As someone who loves watching human behaviour patterns it fascinates me why a lot of people keep repeating the same fundamental actions and wonder why they don’t get a different result.
So here are a few actions that you may be taking, that, if you stopped, might just make a big difference to your life!
1. Criticising everyone and everything.
Life isn’t perfect. People make mistakes. Let go of unfair expectations. Stop criticising yourself and others for being human. If you feel like everyone is judging you all the time, realise that human beings often feel this way when they are too busy judging themselves.
It’s far easier to be critical than correct, just as it’s easier to see why something is lacking rather than why it is good. If you meet someone for the first time and you decide, “This is a person I don’t like,” you can basically take every one of their characteristics and find the obvious flaw. What’s hard to do is describe what you like about them, despite their incompatibility with your ideals.
Everyone is unique: not better, not worse, just unique in their own way. Appreciate the differences instead of criticising the shortcomings and you’ll see people – and yourself – in a far better light.
2. Believing that you have all the answers.
Criticising has a big brother: the know-it-all-syndrome. The older you grow, the higher you rise in your chosen field, and the more you achieve, the more likely you are to think you know it all. When you catch yourself thinking and speaking with intense finality and little tolerance for new ideas, stop yourself and take a deep breath. If you do not, you will alienate the world around you and become more and more disconnected from reality with each passing day. Few things are sadder and leave a person unhappier.
Remember, it isn’t someone who proves you wrong that hurts you; it is choosing to continue your self-deception and ignorance that eventually conquers you entirely.
The measure of your intelligence and success in life will be in direct proportion to your ability to change your mind and let it expand. If someone is able to show you that what you think or do is not right, thank them and happily adjust.
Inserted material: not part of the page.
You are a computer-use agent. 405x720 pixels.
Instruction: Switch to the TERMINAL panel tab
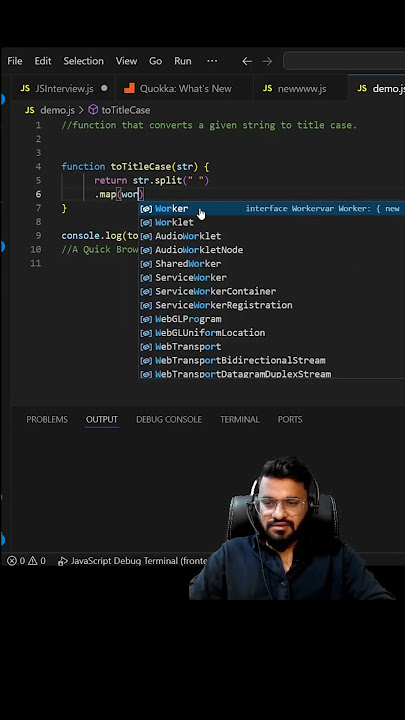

Seek the truth. Never stop learning.
3. Trying to control everything.
Craving control leads to anger and unhappiness. Life is to be lived, not controlled. Powerful, positive change will occur in your life when you decide to take control of yourself instead of craving control over everyone and everything else.
Imagine that you’re driving in your car and you get stuck in rush hour traffic. The traffic situation is out of your control and simply requires your patience. However, this doesn’t stop you from switching lanes, trying to cut in front of other cars, or even leaving the road you’re on to try alternate routes – all desperate efforts to gain control. Sadly, these efforts just lead to further stress and unhappiness when they are unsuccessful – when control is again obstructed.
Quite simply, the reason you are often miserable and stressed is because of an unhealthy attachment to certain things you have no control over. So let go. Release the tension and stress. Realise you haven’t lost anything; you were never in control of the uncontrollable to begin with.
4. Dwelling on what used to be.
When something negative happens, view this circumstance as a chance to learn something you didn’t know. Don’t wish it never happened. Don’t try to step back in time. Take the lessons learned and step forward. You have to tell yourself, “It’s OK. You’re doing OK!” You need to know that it’s better to cross new lines and suffer the consequences of a lesson learned from time to time, than to just stare at the lines for the rest of your life and always wonder.
The past is valuable. It provides a solid foundation for everything you’re doing now. Learn from it – the mistakes and the successes – and then let it go. This process might seem easier said than done, but it depends on your focus. The past is just training; it doesn’t define you in this moment. Think about what went wrong, but only in terms of how you will help you make things right.
The bottom line is that if nothing ever changed – if no chances were ever taken and no mistakes were ever made – there would be no sunrise the next morning. Most of us are comfortable where we are even though the whole universe is constantly changing around us. Learning to accept this change is vital to our happiness and general self-improvement. Because only when we let go of what used to be, do we grow and begin to see a world we never knew was possible.
5. Wanting everything you don’t have.
Life is NOT short if you spend every waking moment appreciating it. It’s just that by the time most of us catch up to appreciating what we have, we’ve already squandered our time and left life at least halfway behind us.
The key is being thankful for what you have NOW.
No, not all the puzzle pieces of life will seem to fit together at first, but in time you’ll realise they do, perfectly. So thank the situations that didn’t work out for you, because they just made room for the situations that will. And thank the people who walked away from you, because they just made room for the ones who won’t.
No matter how good or bad you think you have it, wake up each day thankful for your life. Someone somewhere else is desperately fighting for theirs. Instead of thinking about what you’re missing, think about what you have that everyone else is missing. Think of what a precious privilege it is to be alive in your own shoes – to breathe a fresh breath, to think another thought, to enjoy a new moment, to have options – then go out and make the day count.
6. Whinging & Whining and doing nothing about it.
Complaining does not work as a strategy. Those who complain the most, accomplish the least positive results. When you spend time fretting and complaining, you’re simply using your imagination to create things you don’t want.
Don’t talk about what’s wrong. Harping on your problems makes you feel worse, not better. Unless you want to complain about it forever, eventually you’ll have to DO something. If you took a fraction of the energy you put into complaining and applied it to solving your problem, you’d likely be stunned by how well things can work out. Start talking about how you’ll improve things, even if the conversation is only with yourself, and then focus on the next positive step. Refocus your energy into making your situation better.